Awkward moments with Heidi

I just had a very awkward moment with my 50 + year old neighbor, Heidi. I got an extra issue in the mail of an LA magazine I subscribe to, so I thought she might like to have it. I went upstairs (I live in a duplex split top/bottom) knocked on her door, and no answer. I was heading back down the stairs when the door opened. So I went back up and there was Heidi, soaking wet in a towel.

I said, "Oh, I'm sorry".
She said, "That's Ok, how are you?"
Realizing that she wanted to chat while soaking wet in her towel and trying think of something to say, I said, "Great, I'm loving the warm weather!"
She replied, "Yeah, well I'm hot. It's no fun for a menopausal woman."

And the conversation kept going. We talked about Christmas, New Year's, her boyfriend, Palm Springs... I tried to hide the fact that I was rather uncomfortable standing there because I didn't want to offend her since she was obviously fine with having a conversation wearing only a towel and talking about her non-existent menstrual cycle. After a while, I gave her the magazine, she thankfully accepted it and we said our goodbyes.

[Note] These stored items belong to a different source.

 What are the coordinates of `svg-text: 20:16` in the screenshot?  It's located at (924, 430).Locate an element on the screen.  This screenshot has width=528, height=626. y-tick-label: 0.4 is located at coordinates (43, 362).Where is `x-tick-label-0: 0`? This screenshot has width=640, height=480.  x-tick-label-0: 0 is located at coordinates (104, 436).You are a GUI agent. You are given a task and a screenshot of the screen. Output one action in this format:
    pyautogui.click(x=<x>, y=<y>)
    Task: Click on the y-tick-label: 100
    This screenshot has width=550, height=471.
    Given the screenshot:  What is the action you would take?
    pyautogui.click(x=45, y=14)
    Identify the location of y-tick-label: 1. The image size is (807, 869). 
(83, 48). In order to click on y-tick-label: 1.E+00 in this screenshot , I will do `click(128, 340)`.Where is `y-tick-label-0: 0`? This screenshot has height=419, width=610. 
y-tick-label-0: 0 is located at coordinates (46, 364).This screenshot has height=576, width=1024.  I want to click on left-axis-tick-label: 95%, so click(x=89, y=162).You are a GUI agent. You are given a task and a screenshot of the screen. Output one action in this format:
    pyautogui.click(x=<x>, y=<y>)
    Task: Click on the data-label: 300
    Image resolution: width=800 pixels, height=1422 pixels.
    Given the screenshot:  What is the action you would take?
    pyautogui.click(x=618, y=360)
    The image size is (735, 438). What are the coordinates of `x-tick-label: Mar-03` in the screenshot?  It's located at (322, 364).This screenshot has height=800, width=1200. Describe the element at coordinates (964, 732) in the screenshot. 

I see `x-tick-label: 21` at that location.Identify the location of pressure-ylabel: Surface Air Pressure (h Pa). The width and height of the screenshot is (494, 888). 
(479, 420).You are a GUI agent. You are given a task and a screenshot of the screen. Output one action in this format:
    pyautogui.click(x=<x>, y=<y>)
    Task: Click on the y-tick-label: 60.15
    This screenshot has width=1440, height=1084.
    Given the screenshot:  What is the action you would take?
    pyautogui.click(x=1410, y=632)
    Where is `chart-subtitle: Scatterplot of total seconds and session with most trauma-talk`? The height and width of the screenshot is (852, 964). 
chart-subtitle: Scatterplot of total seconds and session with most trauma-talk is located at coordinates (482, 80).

Thursday, January 05, 2006

Poor Service Report

Seattle's Worst at Border's in Hollywood at Sunset & Vine makes horrible lattes. Their workers are very slow and added way too much foam. It's a latte, not a cappuccino. 6 thumbs down.

Did you hear?

Jon Stewart is hosting the Oscars this year! Cool.

Monday, January 02, 2006

Help me find 2003!!

I've spent some time the past couple of days updating and organizing my online photos at Buzznet. I plan to use this site more as a 'photo blog'. So now you have one more site to check daily. Once I start posting more new pictures, I'll change the code on the sidebar to display the most recent pictures I have posted automatically. Right now, I've just been organizing past photos. And when going through all of my photos, I have made an alarming discovery.

Where is 2003??!? I've lost a year. I don't have a single photo from the year 2003. What did I do? Did I do anything? Did my life exist? Was I just down in the basement watching TV with Daryl all year? This is an appeal to my family and friends. If you have any photos of me, or activites I was involved with from the year 2003, can you email them to me? Please help me find this lost year! Maybe I don't want to know. Maybe that year has been erased for a reason. I hope that someone from the future didn't go into my mind and erase that year. That would suck. But with your help, we can fight the future and reclaim this lost year for me. Do it for the children.


P.S. Unrelated. But it's been raining like crazy over here!